Introducing \(z\) by the formulas
\(w u_1/B(p)=-\partial z/\partial \tau\),
\(w u_4/B(p)=i\,\partial z/\partial x_1\)
and carrying out transformations analogous to the preceding ones, for \(z(\eta,y)\), where
\(y=\ln B(p)=\int [w(p)]^{-1}\,dp\), we obtain equation (15).

For an ultrarelativistic gas (\(w=4p,\;3\omega^2=c^2\)) this equation was obtained by K. P. Stanyukovich\({}^{6}\). It is analogous to that considered by I. M. Khalatnikov\({}^{4}\) and is of the type of the “telegraph” equation\({}^{7}\).

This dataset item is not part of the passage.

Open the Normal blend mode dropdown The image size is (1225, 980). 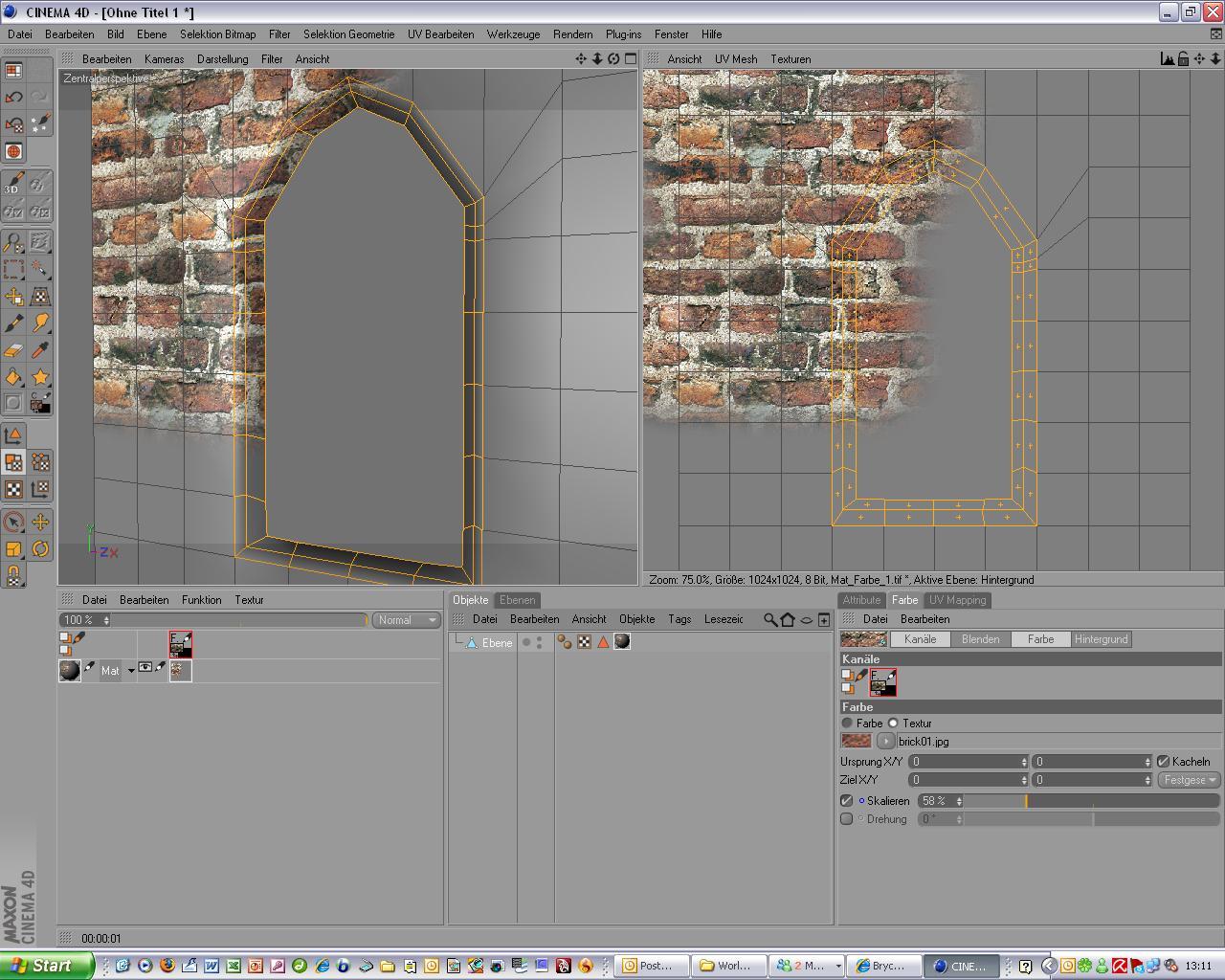[x=407, y=620]
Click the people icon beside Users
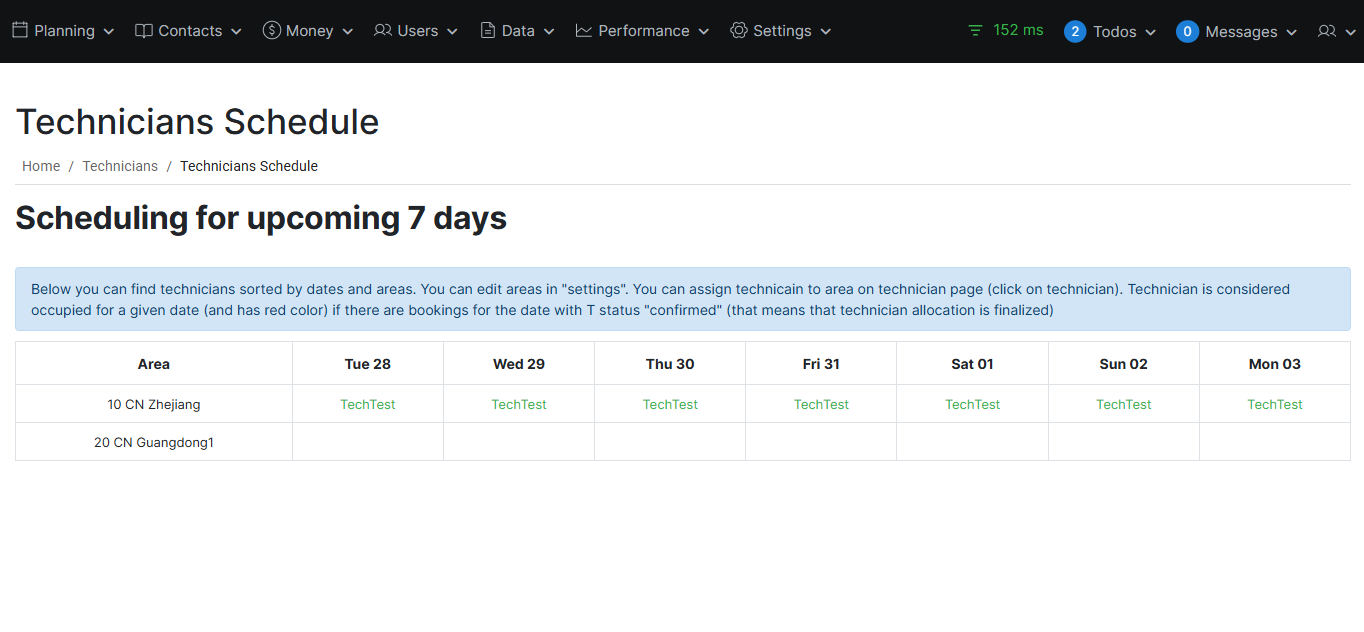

When considering motions of an ultrarelativistic and also photon gas, when the number of particles is not conserved, it is convenient to introduce an auxiliary gas by means of (16). In this case it is barotropic with velocity
\(\varphi_k=2k^{-1/2}p^{1/4}u_k\), pressure \(p\), and density \(\tilde{\rho}=kp^{1/2}\), where \(k\) is a constant.

Moscow State University
named after M. V. Lomonosov

Received
7 IX 1961

CITED LITERATURE

1. L. D. Landau, E. M. Lifshitz, The Classical Theory of Fields, Moscow, 1960.
2. L. D. Landau, E. M. Lifshitz, Fluid Mechanics, Moscow, 1954.
3. L. I. Sedov, Plane Problems of Hydrodynamics and Aerodynamics, Moscow—Leningrad, 1950.
4. I. M. Khalatnikov, ZhETF, 27, 529 (1954).
5. I. S. Shikin, DAN, 142, No. 2 (1962).
6. K. P. Stanyukovich, DAN, 139, No. 3 (1961).
7. R. Courant, D. Hilbert, Methods of Mathematical Physics, 2, Moscow—Leningrad, 1951.